* 本文 *
^^^^

^

くまの棲むまち

白神を行く

2001年8月14日朝、僕たちは白神山地に連なる山々の中の頂上の一つ、“二ツ森”を目指して歩き始めました。前日から私の家族と友人家族合計8人で、白神のふもとの八森海岸にテントを張って準備をしていた。

この登山は、昨年から計画を立てていたのだが、目的の一つに「外胚葉形成異常」という難病を持つ小学校5年生を『頂上に立たせたい』という無謀な目標があった。

白神山地は知っての通り、世界自然遺産に登録されたブナの原生林のすばらしい山だ。危うく観光道路の工事でズタズタにされるところを、秋田、青森両県の有志が立ち上がって、10年以上の説得の上、なんとか保存にこぎつけた。それほど魅力あふれる山々なのである。

白神の危機

話は余談になるが、白神山地が自然遺産に登録される前の状況に少し触れておきたい。白神山地のふもとに住むマタギたちは、『白神には神がいる』と口をそろえて言う。一方漁師は『白神の水が、ハタハタを育ててくれる』、『豊漁を願うから、白神の山を大切にするんだ』と言う。山に住む者と海に暮らす者の気持ちが一つになって、観光道路開発阻止に立ち上がった。北に隣接する青森県の住民の思いも同じであった。

家の窓ガラスを割られたり、勤務先を解雇されるなどの露骨な妨害にも屈せず、反対運動は続けられ、やがて当時の秋田県議会議員を動かした。観光道路開発断念が決定したときには、すでに17年の歳月が過ぎていた。世界遺産登録の直前、ヨーロッパ各国から研究者が訪れ、白神を視察したが、異口同音に「これほど自然のままでブナが保存されている場所は、他には無い」と驚きの声をあげた。

白神山地が世界遺産に登録されるまでに、周辺地域の努力は大変なものがあった。白神の説明はこれくらいにして、とにかくこの白神に元気を分けてもらおうと、私たちは出かけた。

二ツ森山頂をめざす

いよいよここから、徒歩で頂上を目指します。子ども達と私のママが先頭です。難病のH君のために、水を入れたタンクをザックに入れ、それをお父さんが背負い後に続きます。そう、H君は自力で体温調節が出来ない難病と闘っているのです。時々全身を水で冷やしてあげまがら登ることになります。そんな苦労や危険をも厭わずに、登山に賛同してくれたH君とお父さんお母さん、素晴らしいご両親です!

^^^^

* 提供データ *

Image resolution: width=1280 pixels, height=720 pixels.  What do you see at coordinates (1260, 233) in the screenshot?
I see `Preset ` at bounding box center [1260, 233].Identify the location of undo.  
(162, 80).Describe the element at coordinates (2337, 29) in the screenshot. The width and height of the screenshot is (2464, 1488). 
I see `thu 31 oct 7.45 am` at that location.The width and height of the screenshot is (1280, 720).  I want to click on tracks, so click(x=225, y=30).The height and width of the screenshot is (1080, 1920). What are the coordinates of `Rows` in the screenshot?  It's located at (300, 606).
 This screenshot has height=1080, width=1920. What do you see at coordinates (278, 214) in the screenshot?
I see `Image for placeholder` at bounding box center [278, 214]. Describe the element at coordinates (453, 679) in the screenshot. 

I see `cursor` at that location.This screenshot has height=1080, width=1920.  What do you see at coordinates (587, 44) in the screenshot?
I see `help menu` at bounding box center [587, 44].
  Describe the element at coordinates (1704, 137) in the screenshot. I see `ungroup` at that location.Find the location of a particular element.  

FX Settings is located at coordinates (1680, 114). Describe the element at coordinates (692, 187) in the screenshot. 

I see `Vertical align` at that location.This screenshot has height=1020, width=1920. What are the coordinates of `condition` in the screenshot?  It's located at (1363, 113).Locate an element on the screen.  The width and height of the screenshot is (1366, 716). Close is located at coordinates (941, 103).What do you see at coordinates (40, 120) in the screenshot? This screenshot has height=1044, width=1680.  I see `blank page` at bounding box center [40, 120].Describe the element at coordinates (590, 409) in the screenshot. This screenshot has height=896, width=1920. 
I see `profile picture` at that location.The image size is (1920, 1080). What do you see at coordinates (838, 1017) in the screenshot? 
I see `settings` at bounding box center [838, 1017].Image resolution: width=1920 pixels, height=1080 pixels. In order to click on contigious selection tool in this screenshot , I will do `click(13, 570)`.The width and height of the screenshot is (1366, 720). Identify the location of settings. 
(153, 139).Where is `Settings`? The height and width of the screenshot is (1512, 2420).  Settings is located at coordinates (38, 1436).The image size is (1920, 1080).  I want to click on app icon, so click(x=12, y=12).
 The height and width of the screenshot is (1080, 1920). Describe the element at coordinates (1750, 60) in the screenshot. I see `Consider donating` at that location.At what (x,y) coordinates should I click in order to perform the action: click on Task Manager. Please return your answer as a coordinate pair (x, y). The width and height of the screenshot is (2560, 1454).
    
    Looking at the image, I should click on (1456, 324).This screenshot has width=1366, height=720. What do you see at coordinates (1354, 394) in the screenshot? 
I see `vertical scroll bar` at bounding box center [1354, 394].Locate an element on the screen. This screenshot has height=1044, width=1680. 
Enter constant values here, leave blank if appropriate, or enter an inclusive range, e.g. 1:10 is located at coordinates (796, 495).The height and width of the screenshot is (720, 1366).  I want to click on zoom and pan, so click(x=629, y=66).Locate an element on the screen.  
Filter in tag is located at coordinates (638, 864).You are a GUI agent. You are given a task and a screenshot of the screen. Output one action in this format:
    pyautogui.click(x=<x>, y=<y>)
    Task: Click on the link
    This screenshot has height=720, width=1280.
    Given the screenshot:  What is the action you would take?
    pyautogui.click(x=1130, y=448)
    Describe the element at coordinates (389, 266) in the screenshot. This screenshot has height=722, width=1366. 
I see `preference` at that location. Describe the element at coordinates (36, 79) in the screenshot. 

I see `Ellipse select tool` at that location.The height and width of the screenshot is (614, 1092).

^^^^

* 課題 1 *
白神山地の文章のうち、「家の窓ガラスを割られたり、勤」で始まり「さん、素晴らしいご両親です!」まで続く部分を、「ヨーロッパ各国」を「欧州各国」に変えて示すこと。
* 課題 2 *
白神山地の文章によると、観光道路開発断念が決定したとき、すでに何年の歳月が過ぎていたか。
* 課題 3 *
白神山地の文章を、最後の文の後から書き継ぐこと。

* 解答 1 *
家の窓ガラスを割られたり、勤務先を解雇されるなどの露骨な妨害にも屈せず、反対運動は続けられ、やがて当時の秋田県議会議員を動かした。観光道路開発断念が決定したときには、すでに17年の歳月が過ぎていた。世界遺産登録の直前、欧州各国から研究者が訪れ、白神を視察したが、異口同音に「これほど自然のままでブナが保存されている場所は、他には無い」と驚きの声をあげた。

白神山地が世界遺産に登録されるまでに、周辺地域の努力は大変なものがあった。白神の説明はこれくらいにして、とにかくこの白神に元気を分けてもらおうと、私たちは出かけた。

二ツ森山頂をめざす

いよいよここから、徒歩で頂上を目指します。子ども達と私のママが先頭です。難病のH君のために、水を入れたタンクをザックに入れ、それをお父さんが背負い後に続きます。そう、H君は自力で体温調節が出来ない難病と闘っているのです。時々全身を水で冷やしてあげまがら登ることになります。そんな苦労や危険をも厭わずに、登山に賛同してくれたH君とお父さんお母さん、素晴らしいご両親です!

* 解答 2 *
すでに17年の歳月が過ぎていた。

* 解答 3 *
アップダウンのある山道を、ゆっくりゆっくり進みます。獣道のような状態でした。あたりに見える木々は、ほとんどがブナです。この辺は原生林というよりも、雑木林のような感じがしました。標高が高くなるとブナ林はなくなりクマザサの間を進むようになります。

H君のお父さんお母さんも、頑張って登ります。先を歩くH君に、ず~っと声をかけてあげながら、水をかけてあげるタイミングをはかってます。お母さんはこの頃は、目にうっすらと涙を浮かべてました。しんがりを務める私も、痛いほどお母さんの気持ちが伝わってきて、何も言えずひたすら無言で、前を行く友を確認しながら後に続いて登ります。

頂上に立った

標高こそ1,086メートルとそれほど高くない頂上ですが、本当にみんなよく頑張りました。小学校4年生2人、5年生1人、6年生1人。後ろで濡れタオルを頭にかけているのが5年生のH君!素晴らしい努力家でした。H君曰く、『白神には、神様がいるって言ってたけど、こんなに俺を苦しめるなんて、とんでもねぇ神様だな』 彼、強いです。嬉しいです。

朝7時に朝食を食べて、8時から登山に挑戦。頂上には10時30分頃に着きました。山は何も語ってはくれませんが、こちらの心の持ちようでさまざまに語ってくれているような気がします。自然は人を裏切らない。どんなに荒れ狂っても、それは全て私たちの生きる糧になるのだと、勝手に思いました。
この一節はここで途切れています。